This Habitat Triangles top was finished awhile ago, and then I finished Ben's quilt top. I basted them both within a week. I did most of the quilting on this quilt, then did all of Ben's quilt and then came back to Habitat Triangles for the last touches. And then I bound both of them in the same week. Ben's birthday was my deadline for his quilt (June 1st, but I was late, of course.) and we get to visit my niece this weekend out near Seattle, so I had to finish hers before the trip. So, I was just working two quilts in tandem the whole time.
The quilt uses the fat eighths from Jay McCarroll's Habitat line from the MQG challenge from fall of 2011. I got my challenge fabrics and I got stuck, stuck, stuck.
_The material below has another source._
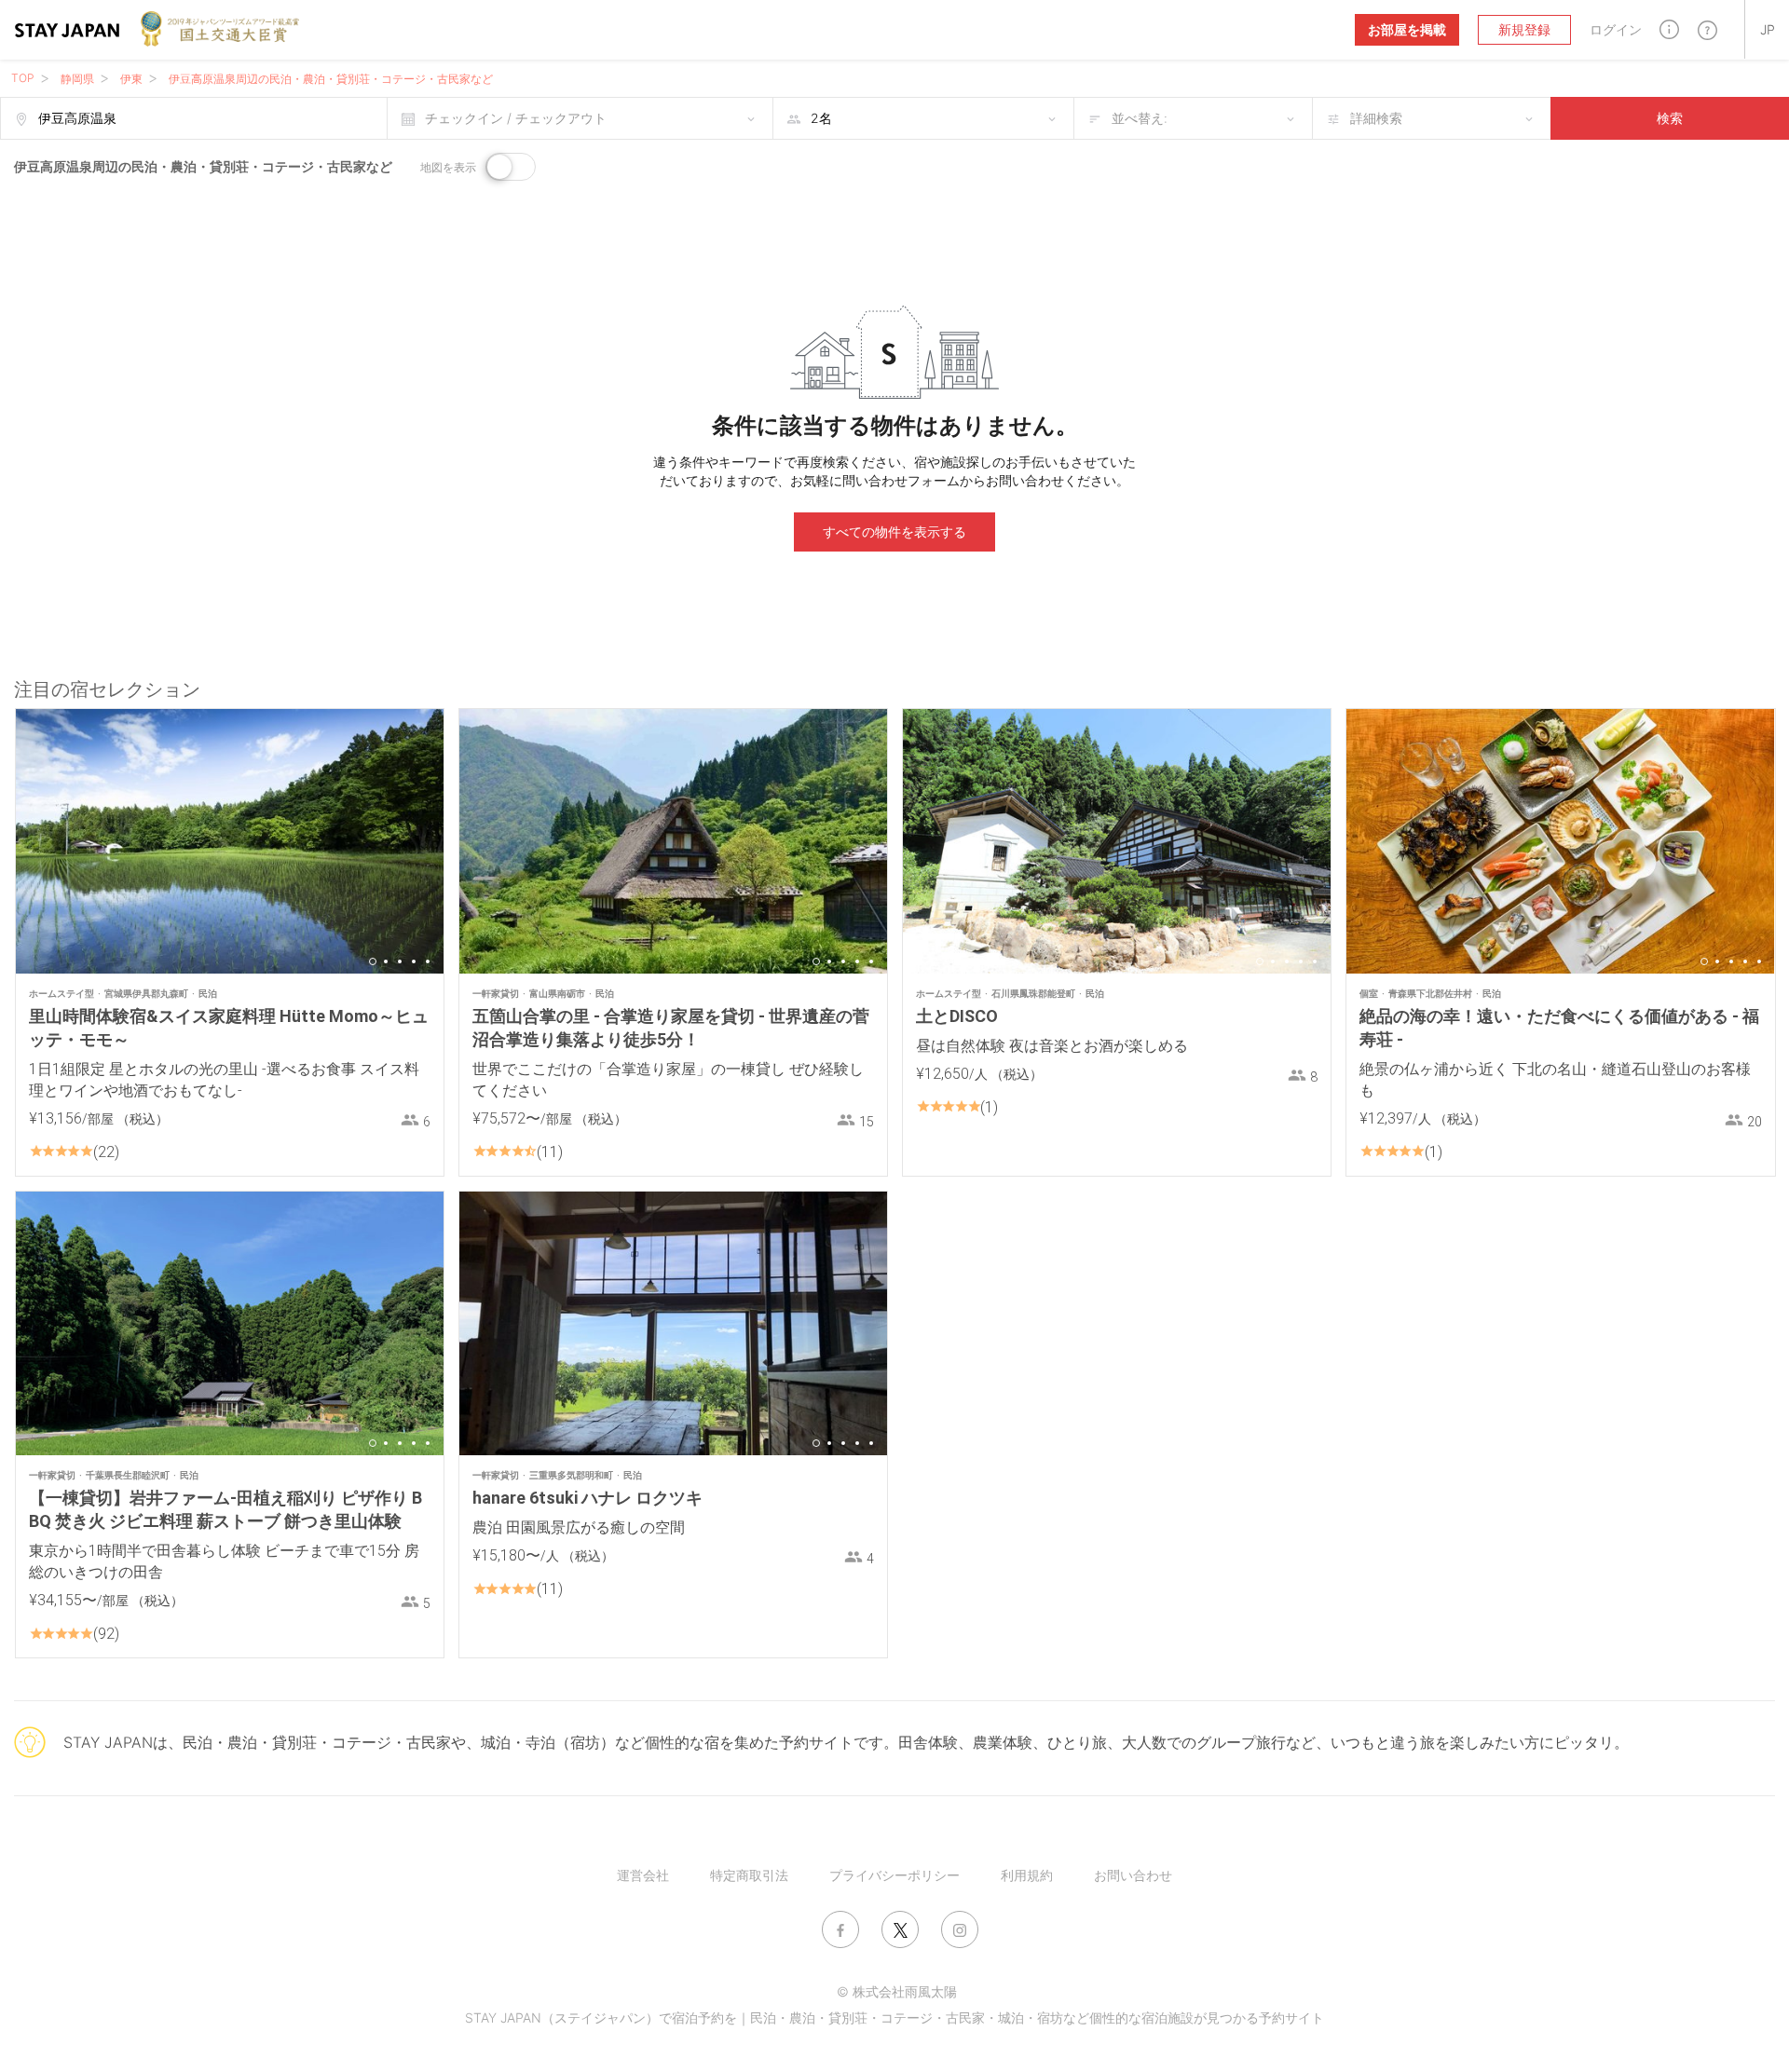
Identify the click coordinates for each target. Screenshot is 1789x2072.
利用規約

The only idea I could come up with was for a modern, dark city scape with a few lights in the windows and graffiti everywhere. The idea in my head was pretty cool, but I just couldn't figure out how to execute it. So I put it down for a l-o-n-g time. And then I found the little stack a couple of months ago. I had some Kona cerise out on my sewing table and when I saw the two together it finally clicked for me. I dug through my solids bin for dark and bright colors and just stuck with simple HST's.
The border fabric is Kaffe Fassett shot cotton in mushroom.
The backing and binding fabric is Moda Bella Solid in prune. That sounds like an unappealing color name, so I'm assuming it is an old color by them. If anyone is up on the current shades of Moda Bella solids, you can feel free to correct me. Anyway, it is very hard to photograph well. Just know that the back is deep, deep purple and the stitching on front and back are the same cerise color as the fabric you see on the front of the quilt.
So, two large twin quilts finished in one week, but I'm not not trying to be obnoxious. Big quilts take a lot of time and effort--sometimes months, sometimes years. I get such big ideas when I read blogs and then I get a complex when I can't finish things as fast as it seems that other people do.
And even though I finished two this week, I was kind of grumpy about it. I do not have the skills to do machine binding in anyway that isn't ugly. So I felt stuck to my couch tacking the binding down by hand. And I really, really wanted to start some other things. So, now that the deadlines are over, I get to give a pretty quilt to my niece. And then I get to move on to other projects and other ideas. I hope to show some cool things here soon.
But I can't leave this post tempting new ideas and grumping about sewing binding, so instead I'll leave with pictures from Henry's birthday. I haven't posted pics of him in some time. We took him to a gluten free cafe in Baltimore so he could pick out his own birthday cupcake.
I think he liked it. Now he keeps saying, "We could do birthday for Baltimore!!"
LOVE the quilt! Habitat is one of my favourite fabrics! Henry is so cute, adorable big eyes looking at that scrummy cake!
ReplyDeleteI love hand sewing the binding down. What an effort to get 2 quilts finished. I'm with you. Slow and steady
ReplyDeleteI love how you quilted this one!!
ReplyDeleteHappy birthday, Henry, that's a yummy cake, mmm...
Very cute! Big blue eyes, like my kids too. The quilt is great. I've quilted in that design before. I love it, but wow it took a long time and used a lot of bobbins.
ReplyDeleteoh henry... happy late birthday sweet sweet boy!
ReplyDelete(and how fabulous to have a gf bakery to go to!)
loving your niece's quilt!! you're the best auntie!!
-melissa
The shot cotton mushroom is so perfect for the quilt. I've gotten over the "ugly" of machine binding for charity quilts but still enjoy stitching by hand for gifts. I'm amazed how taste gluten free cakes can be, obviously he thinks so too.